The goal of this challenge is to successfully authenticate, since the binary will open a shell by itself in that case.
However we have no knowledge of the username and password that is requested, since they are read from `/dev/urandom`:
```c
int setup(char *passbuf, size_t passlen, char *userbuf, size_t userlen) {
int ret, fd;
// TODO: change it to password/username file
if ((fd = open("/dev/urandom", O_RDONLY)) == -1)
return 1;
ret = read(fd, passbuf, passlen) != passlen;
ret |= read(fd, userbuf, userlen) != userlen;
close(fd);
return ret;
}
```
Let's look at what kinds of data we can expect on the stack, as it will be helpful moving on:
```c
#define LEN_USER 0x10
#define LEN_PASS 0x20
char *args[3];
char inpuser[LEN_USER+1] = { 0 };
char inppass[LEN_PASS+1] = { 0 };
char username[LEN_USER] = { 0 };
char password[LEN_PASS] = { 0 };
```
* `args` is going to be used to as an argument to pass to `execve`
* `username` and `password` contain the randomized username and password
* `inpuser` and `inppass` will receive the username and password that we input
Continuing on, the username is read, let's see how that looks like:
```c
/* Check username */
write(STDOUT_FILENO, "Username: ", 10);
if (read(STDIN_FILENO, inpuser, 0x200) <= 0)
return 1;
if (memcmp(username, inpuser, LEN_USER) != 0) {
args[0] = "/usr/games/cowsay";
args[1] = "Invalid username";
args[2] = NULL;
execve(args[0], args, envp);
}
```
This is a clear case of a buffer overflow, since `inpuser` is only 17 bytes large.
At this point one may think that it is enough to write some `A`s, since that will then fill the `username` and the `password` buffers that contain random bytes now.
However in order to work around buffer overflows and for optimization purposes, the compiler usually reorders stack variables, and this is also the case here.
Analyzing this with either GDB, or loading the binary into Ghidra, we can notice that the actual order of the buffers ends up being:
```c
char username[LEN_USER] = { 0 };
char inpuser[LEN_USER+1] = { 0 };
char password[LEN_PASS] = { 0 };
char inppass[LEN_PASS+1] = { 0 };
```
Thus the username check will fail, since we can' overwrite the randomly generated `username`.
However notice that we read quite a bit more data, than the buffers can hold, `0x200`.
Filling out the allowed number of characters allows us to overwrite many things, by passing `0x1ff` we overwrite the maximum amount of bytes.
At this point we can inspect what happens to the argument of `execve`, after all if we could overwrite `args[0]`, we could launch a shell already at this point.
Unfortunately we can't touch `args`, however if we look at `envp` we do manage to overwrite data, that it points to with `0x414141...`.

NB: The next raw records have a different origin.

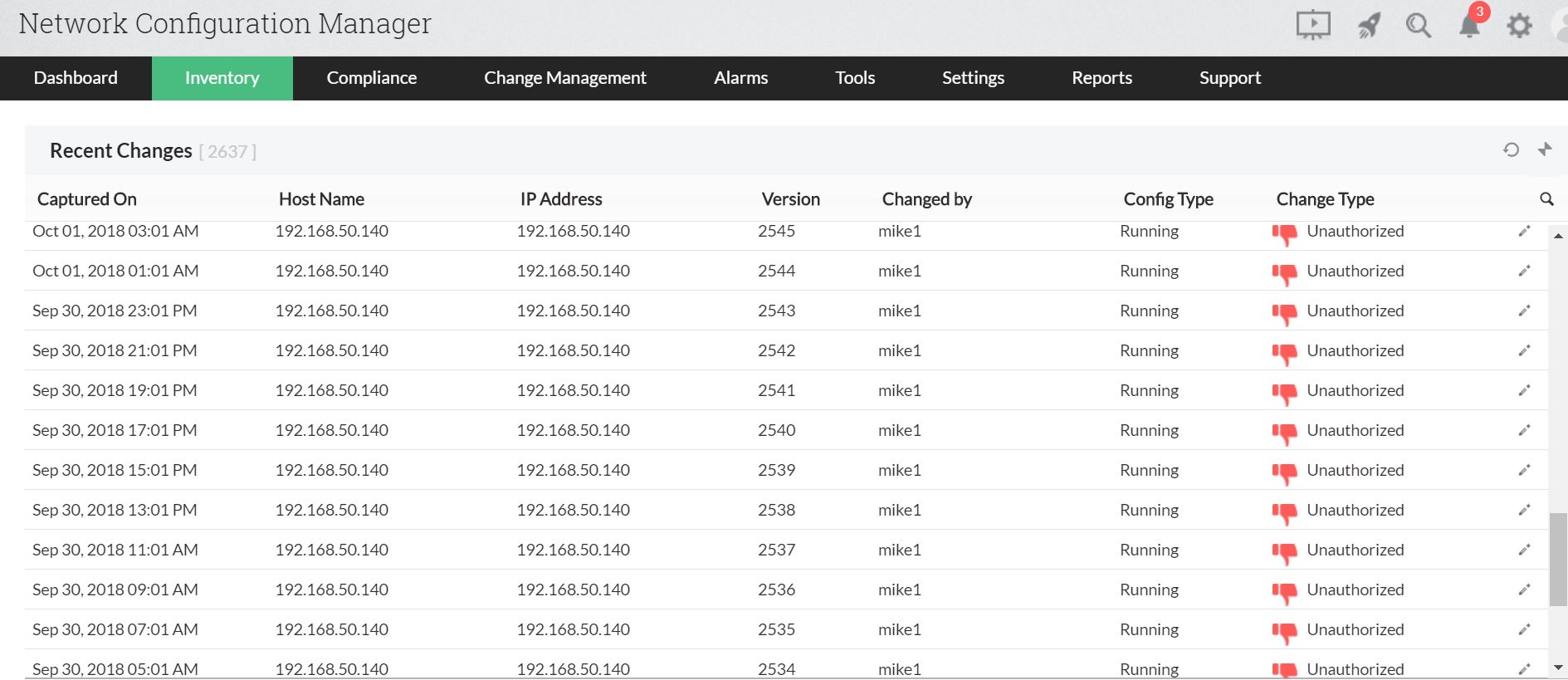Click the pin icon on Recent Changes
The height and width of the screenshot is (680, 1568).
coord(1544,149)
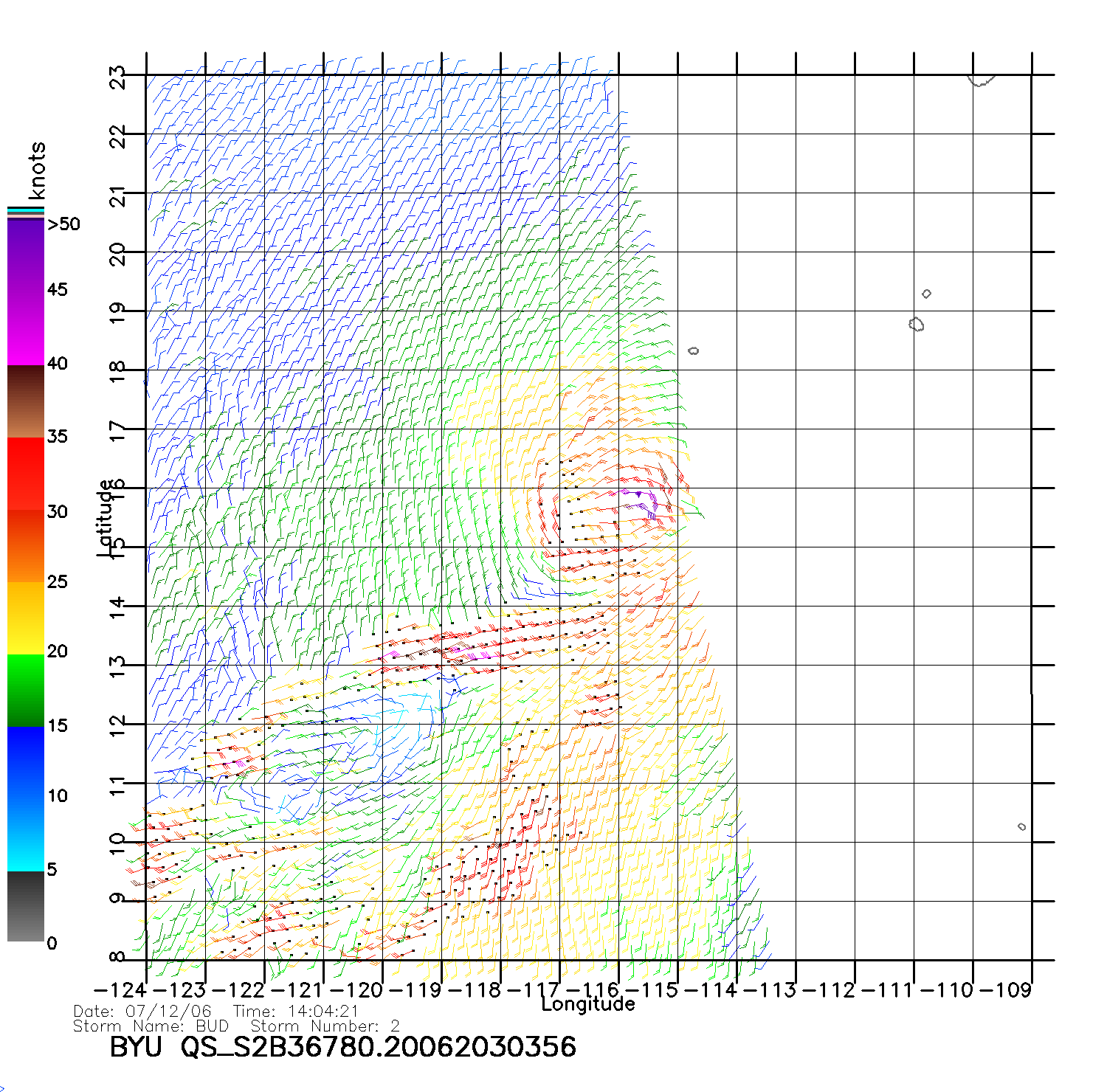This screenshot has height=1092, width=1107.
Task: Select the -124 longitude tick label
Action: 122,990
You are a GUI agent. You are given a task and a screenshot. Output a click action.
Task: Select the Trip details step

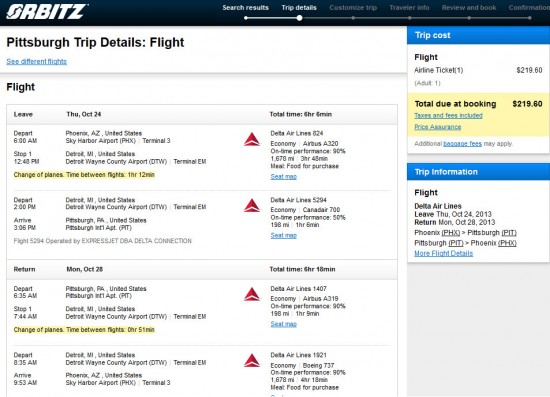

Since `envp` is an array of pointers to strings, whoever would try to read it would segfault, since it would try to read a string at address `0x414141` when parsing the first environment variable.
Now because we pass a corrupted `envp` array, `execve` would fail to execute, meaning the control is transferred back to our binary.
However the binary assumes that `execve` will always succeed, in which case it would never return, since out binary would be replaced with `cowsay` in memory.
Because of this assumption, we can continue to the password check if we corrupt `envp`, as discussed above.
```c
/* Check password */
write(STDOUT_FILENO, "Password: ", 10);
// FIXME: Reads more than buffer
if (read(STDIN_FILENO, inppass, 0x200) <= 0)
return 1;
if (memcmp(password, inppass, LEN_PASS) != 0) {
args[0] = "/usr/games/cowsay";
args[1] = "Invalid password";
args[2] = NULL;
execve(args[0], args, envp);
}
```
Since `inpuser` lies before `password` we are able to overwrite the randomly generated password with any arbitrary bytes we want.
Because of this the password check is bypassed, however `envp` is still in a corrupted state from the previous buffer overflow.
This is problematic, because after authenticating `execve` is used with `envp` to spawn our shell:
```c
/* Grant access */
args[0] = "/bin/sh";
args[1] = NULL;
execve(args[0], args, envp);
```
Because of this, we need to undo our changes to `envp`, but we have no idea what was there before we overwrote it.
This is not an issue, because the `envp` array is NULL-terminated, i.e it contains a `NULL` element, once there are no more environment strings.
Therefore, since we don't care about the environment variables, we can just use the buffer overflow on the `inppass` field, to first write 32 `A`s to match the `password` buffer, then all `0x00` to NULL terminate the `envp` array.
This way the password check passes, and `envp` becomes valid again, our shell gets spawned.
`solve.py` automates the process of exploiting this challenge.